Friday, 24 July 2015

Gel Fuel for camping stoves, any good?

Why use gel Gel fuels over gas?

If you haven't already heard of gel fuels you might be thinking 'Gel as a fuel for camping stoves, bit weird, what's wrong with gas, paraffin or petrol?'. And I agree, when I first came across it I was a little bemused by it all. That was until I was given a demonstration on how it works which completely changed my opinion of it and I now think of it as a genuine alternative to other fuels in the right situation.

The techy bit

Fuel4 Bio-ethanol gel
The gel itself is an bio-ethanol that is formed by the fermentation of sugars derived from corn, wheat and sugar cane and is completely biodegradable. This means that from an ecological perspective, it is both environmentally friendly and sustainable which is a good start. Another benefit is that when the ethanol burns, no toxic or harmful substances (or horrible smells) are released into the atmosphere, just tiny amounts of water vapour and carbon dioxide. The fuel is also skin safe and even acts as a mild antiseptic.

As bio-ethanol gel comes in super tough sachets that are obviously unaffected by altitude unlike pressurized gas canisters that can be a difficult to light at higher altitudes. When lit, the gel burns from the outside layer in, and as a result once the gel is extinguished, it is cool to the touch and wont burn if touched. The sachet, being malleable is also easy to stash in a rucksack or cooking pot taking up very little space.  

Using gel as a fuel

There are dedicated gel fuel stoves available but it can used in any spirit/meth burning stoves such as Trangia's. Essentially the fuel could be used with any appropriate cooking tin and pan holder/riser.

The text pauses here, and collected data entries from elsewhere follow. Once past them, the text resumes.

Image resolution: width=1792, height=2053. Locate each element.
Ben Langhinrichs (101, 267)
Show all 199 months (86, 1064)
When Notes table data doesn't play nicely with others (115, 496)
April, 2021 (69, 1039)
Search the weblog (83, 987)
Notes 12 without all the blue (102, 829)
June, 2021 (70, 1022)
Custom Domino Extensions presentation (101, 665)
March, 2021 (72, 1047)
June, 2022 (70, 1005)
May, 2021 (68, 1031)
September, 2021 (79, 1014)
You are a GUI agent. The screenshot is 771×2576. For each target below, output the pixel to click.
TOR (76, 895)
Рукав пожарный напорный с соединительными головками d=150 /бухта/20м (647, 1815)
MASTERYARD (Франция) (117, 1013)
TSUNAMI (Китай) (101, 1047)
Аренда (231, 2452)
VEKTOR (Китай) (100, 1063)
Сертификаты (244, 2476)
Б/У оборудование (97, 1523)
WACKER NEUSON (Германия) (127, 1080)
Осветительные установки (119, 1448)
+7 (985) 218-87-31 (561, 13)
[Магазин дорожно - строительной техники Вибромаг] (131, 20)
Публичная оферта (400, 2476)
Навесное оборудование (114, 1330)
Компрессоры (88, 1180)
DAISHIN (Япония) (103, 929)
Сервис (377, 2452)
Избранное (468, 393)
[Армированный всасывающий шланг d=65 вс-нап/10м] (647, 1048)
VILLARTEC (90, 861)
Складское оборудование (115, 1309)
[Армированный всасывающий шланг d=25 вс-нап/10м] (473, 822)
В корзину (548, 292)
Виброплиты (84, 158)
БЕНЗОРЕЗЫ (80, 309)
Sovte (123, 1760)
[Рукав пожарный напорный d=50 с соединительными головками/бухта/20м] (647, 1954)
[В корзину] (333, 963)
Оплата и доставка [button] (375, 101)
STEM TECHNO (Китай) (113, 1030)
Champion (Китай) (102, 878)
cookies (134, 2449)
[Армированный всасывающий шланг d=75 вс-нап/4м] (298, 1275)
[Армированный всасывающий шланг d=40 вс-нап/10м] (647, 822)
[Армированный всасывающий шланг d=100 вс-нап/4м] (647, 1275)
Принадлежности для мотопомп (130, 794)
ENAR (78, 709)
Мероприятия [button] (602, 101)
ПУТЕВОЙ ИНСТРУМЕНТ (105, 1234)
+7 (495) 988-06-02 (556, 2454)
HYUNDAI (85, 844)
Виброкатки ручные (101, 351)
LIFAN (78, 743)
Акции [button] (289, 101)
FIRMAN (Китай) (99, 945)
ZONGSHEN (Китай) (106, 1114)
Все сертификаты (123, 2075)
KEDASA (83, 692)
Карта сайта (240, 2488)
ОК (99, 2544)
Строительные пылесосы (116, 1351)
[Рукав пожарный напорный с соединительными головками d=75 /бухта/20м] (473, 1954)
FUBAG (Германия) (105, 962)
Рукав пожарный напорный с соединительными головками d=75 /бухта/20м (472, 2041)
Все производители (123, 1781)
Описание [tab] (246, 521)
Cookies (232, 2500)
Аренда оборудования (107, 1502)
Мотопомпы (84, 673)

Unlike paraffin or similar liquid fuels there's little danger of spilling the gel fuel as it is so viscous (very thick and gooey). It's so thick in fact that it is great for starting fires as the gel stays put on top of kindling and does not run off on to the ground. The gel is easily ignited by fire steel or matches, starting with a gentle flame that increases in heat and size till the gel starts to crackle, roughly signifying the gel is ready to cook over. This gentle ignition maybe preferable for some over a gas stove's tendency to burst into life through a small fireball if it hasn't lit immediately!

The downsides

While gel has many advantages over other fuel types the main sticking point that most wild campers just wont get over, is that it takes considerably longer to boil, say, a litre of water, compared to a gas stove. Some climbers and hikers will undoubtedly favour Jet Boil systems and the like that boast 90 second boil times that let them cook and go. That said, gel fuel is comparable to both meth and alcohol fuels boil times.


Gel fuel is safe, small and easily transported, it's also really cheap compared to the previously mentioned Jet Boil systems. So if you don't mind waiting a little for your cuppa, instead enjoying your environment and the experience of cooking outdoors, gel fuel might be worth considering for your next wild camping expedition.